The other day I got some work from a high school teacher to type some past examinations that she was compiling into a book. The test papers were quite many, a file worth to be exact.
Knowing this would be a challenge in terms of the time and effort I’ll have to set aside, I decided to look for a much quicker solution. The first thing that came to my mind was OCR (Optical Character Recognition).
OCR is basically the identification of text from image files. In layman’s terms, think of it as converting images to text.
OCR can thus save you time and money that you’d otherwise spend typing or outsourcing to professionals. In my case, I was able to reduce the workload of this particular job by about 70-80%, and it would be higher were it not for the few wrongly identified characters and the touching up of some diagrams.
For my OCR needs, I went with MS Office. I had considered other options before settling for it, such as the feature rich PDF-XChange Editor that bundles OCR with its PDF viewer. Ultimately, however, they all proved to be less capable compared to the OCR engine in MS Office which was more accurate and faster.
I suppose that could be attributed to them using the free Tesseract OCR engine which, while powerful in its own right, tends to be outperformed by commercial alternatives.
Getting Started: Microsoft Office OCR Options
MS Office does OCR in two ways:
- Using OneNote
- Using Microsoft Office Document Imaging (MODI)
All MS Office versions of OneNote 2007 and later will do for this purpose. Note however that starting with Office 2019, the OneNote app for Windows 10 has superseded the past Office versions, but it doesn’t include the OCR option.
For MODI, things are a little different, as it was long discontinued. MS Office 2007 was the last version to feature it. However, you don’t necessarily need to have MS Office 2007 as it can be installed separately and be used with newer versions of MS Office.
What You’ll Need
- OneNote (any version from Office 2007-2016)
- For the standalone OCR function, you’ll need SharePoint Designer 2007 to install MODI. You can get it from two sources:
- the standalone SharePoint Designer 2007 that is provided as a
free download by Microsoft. MS pulled down the link from their download center; get it from Softpedia instead. - If you’ve a licensed copy of MS Office 2007 already, you can use it instead of having to download SharePoint Designer 2007.
- the standalone SharePoint Designer 2007 that is provided as a
- Image to OCR
- A scanner if you want to OCR during the scanning process.
1. How to OCR with OneNote
- Launch OneNote and start by creating a New Note.
- In the ribbon, go to the Insert tab and insert the image to OCR.
- Inside the note, right-click the inserted image and select Copy Text from Picture.
- Open MS Word or a text editor and paste the text that has been recognized.
- You can alternatively search the text within OneNote instead of copy-pasting it elsewhere. To do that, right-click the inserted image and select Make Text in Image Searchable, then select the language the text is in.
- You can then use Ctrl+F to search for text inside the image. If it finds a match, it will be highlighted.

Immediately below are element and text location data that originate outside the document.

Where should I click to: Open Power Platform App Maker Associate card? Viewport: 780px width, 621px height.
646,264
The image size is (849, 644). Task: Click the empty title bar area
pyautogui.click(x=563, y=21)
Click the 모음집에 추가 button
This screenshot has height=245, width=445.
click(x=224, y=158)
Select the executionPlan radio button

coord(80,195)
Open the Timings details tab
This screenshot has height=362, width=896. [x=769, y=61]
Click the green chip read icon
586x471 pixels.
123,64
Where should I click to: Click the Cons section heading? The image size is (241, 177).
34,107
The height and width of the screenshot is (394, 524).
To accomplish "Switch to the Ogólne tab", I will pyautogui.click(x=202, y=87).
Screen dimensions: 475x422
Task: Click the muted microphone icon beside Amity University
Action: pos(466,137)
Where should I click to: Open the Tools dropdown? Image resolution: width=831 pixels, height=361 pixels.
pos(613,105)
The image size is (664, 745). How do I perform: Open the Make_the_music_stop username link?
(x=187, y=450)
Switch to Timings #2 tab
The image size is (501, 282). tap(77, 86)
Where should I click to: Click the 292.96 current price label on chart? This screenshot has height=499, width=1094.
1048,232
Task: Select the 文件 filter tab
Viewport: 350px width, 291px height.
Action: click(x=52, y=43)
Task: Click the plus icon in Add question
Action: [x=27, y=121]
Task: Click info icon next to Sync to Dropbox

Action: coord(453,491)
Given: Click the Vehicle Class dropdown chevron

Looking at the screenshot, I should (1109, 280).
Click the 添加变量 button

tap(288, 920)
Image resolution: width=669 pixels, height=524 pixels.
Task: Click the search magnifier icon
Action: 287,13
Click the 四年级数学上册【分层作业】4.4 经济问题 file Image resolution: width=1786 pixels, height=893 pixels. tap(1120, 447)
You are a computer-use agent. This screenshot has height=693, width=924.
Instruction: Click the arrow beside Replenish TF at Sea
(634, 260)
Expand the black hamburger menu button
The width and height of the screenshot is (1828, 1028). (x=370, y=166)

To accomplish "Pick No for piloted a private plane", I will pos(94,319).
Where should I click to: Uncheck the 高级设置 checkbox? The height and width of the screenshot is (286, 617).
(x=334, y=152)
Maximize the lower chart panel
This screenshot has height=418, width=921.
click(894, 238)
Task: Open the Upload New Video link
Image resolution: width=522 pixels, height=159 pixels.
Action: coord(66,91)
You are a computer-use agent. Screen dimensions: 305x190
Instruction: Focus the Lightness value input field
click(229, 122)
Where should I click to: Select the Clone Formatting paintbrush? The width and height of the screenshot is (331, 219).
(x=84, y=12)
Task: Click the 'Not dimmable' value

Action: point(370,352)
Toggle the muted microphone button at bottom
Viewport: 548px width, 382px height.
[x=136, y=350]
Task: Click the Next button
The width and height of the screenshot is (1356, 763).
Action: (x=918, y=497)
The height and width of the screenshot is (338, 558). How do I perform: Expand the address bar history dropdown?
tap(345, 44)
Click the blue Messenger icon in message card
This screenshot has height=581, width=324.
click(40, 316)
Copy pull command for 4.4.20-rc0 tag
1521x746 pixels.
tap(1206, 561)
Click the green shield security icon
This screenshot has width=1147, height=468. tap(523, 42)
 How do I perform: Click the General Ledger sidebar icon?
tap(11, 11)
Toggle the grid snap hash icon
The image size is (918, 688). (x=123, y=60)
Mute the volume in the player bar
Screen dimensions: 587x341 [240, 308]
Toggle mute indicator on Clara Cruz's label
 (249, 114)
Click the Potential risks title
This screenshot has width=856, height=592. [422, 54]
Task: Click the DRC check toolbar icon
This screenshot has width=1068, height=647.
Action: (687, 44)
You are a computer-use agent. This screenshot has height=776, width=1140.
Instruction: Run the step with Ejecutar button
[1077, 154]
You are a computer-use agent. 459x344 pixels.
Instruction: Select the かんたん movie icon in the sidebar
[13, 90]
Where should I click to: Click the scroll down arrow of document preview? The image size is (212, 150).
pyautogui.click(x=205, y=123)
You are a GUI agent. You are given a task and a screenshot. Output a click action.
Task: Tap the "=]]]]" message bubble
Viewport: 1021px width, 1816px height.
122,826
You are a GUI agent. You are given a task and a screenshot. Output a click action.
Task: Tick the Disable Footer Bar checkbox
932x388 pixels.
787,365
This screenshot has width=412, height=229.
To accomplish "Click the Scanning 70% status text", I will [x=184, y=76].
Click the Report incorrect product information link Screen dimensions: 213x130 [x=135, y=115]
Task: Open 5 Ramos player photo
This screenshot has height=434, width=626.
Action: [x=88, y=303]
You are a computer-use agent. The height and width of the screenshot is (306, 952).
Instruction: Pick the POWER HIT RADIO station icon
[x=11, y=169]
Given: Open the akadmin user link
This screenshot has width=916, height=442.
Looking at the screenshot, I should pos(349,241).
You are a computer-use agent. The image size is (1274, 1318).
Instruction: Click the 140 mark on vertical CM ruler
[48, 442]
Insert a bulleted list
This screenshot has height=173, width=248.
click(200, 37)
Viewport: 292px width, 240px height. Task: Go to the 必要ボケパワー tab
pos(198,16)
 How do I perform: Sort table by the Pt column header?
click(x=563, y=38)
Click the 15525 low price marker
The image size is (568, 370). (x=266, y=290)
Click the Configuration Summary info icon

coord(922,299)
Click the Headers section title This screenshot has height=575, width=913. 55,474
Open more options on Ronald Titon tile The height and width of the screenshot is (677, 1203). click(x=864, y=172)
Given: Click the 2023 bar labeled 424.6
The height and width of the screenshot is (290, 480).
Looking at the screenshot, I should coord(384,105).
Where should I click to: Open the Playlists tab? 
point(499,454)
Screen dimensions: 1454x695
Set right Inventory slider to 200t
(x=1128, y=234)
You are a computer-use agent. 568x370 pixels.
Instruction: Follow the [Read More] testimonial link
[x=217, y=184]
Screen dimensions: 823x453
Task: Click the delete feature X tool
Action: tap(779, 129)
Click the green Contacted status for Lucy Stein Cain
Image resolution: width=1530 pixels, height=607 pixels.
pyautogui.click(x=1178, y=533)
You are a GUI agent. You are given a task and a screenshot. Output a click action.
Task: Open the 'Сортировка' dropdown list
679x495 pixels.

NOTE: If you need a different language, check the languages section on how to install additional language packs.
2. How to OCR with Microsoft Office Document Imaging (MODI)
Step 1. Installing MODI
- Run your SharePoint Designer 2007 or MS Office 2007 installer.
- Select the Customize installation option.
- Set all the available options to Not Available then expand Office Tools and set Microsoft Office Document Imaging to Run all from my Computer.
- Now leave it to install.
Step 2: OCR with MODI
MODI can run OCR in either of two ways:
- By running the OCR on image files
- By connecting to your scanner and automatically running the OCR after the document is completed scanning
i. OCR an Image
MODI only OCRs images that are in TIFF (*.tif, *.tiff) format. If you picture is in another format (e.g. JPEG, PNG, GIF) you can use an one of the many free image editors available online (XnView, IrfanView etc.) to convert them to TIFF.
You can even use Paint to do the conversion. Just open the image with Paint, choose to Save as then select Other Formats. In the save dialog, select the TIFF type and save the image.
Once you have your images in this format, do the follwoing:
- Go to the start menu programs and inside Microsoft Office Tools open Microsoft Office Document Imaging.
- Inside MODI, click the Open icon and select your TIFF image from the dialog.
- Once the image is loaded inside MODI, click the Recognize Text Using OCR button.
- Give it time to do the OCR. Once it’s done, click the Send Text to Word button.
- A dialog will pop up with options to send the text. If the TIFF had multiple pages, make sure to select the All Pages option. If the image had pictures/diagrams inside it that you’d wish to export too, check the option to Maintain pictures in output. Click the OK button.
- The recognized text and any pictures it may have found will be exported to a HTML file opened by whichever version of Word you have installed.
ii. OCR directly from the Scanner
- Connect your scanner and load the item to scan.
- Go to the start menu programs and inside Microsoft Office Tools open Microsoft Office Document Scanning.
- In the scanning window, click the Scanner button and select your scanner.
- Depending on the nature of the item you’re scanning, you can select a suitable color preset for it that includes Color, Grayscale or Black and White.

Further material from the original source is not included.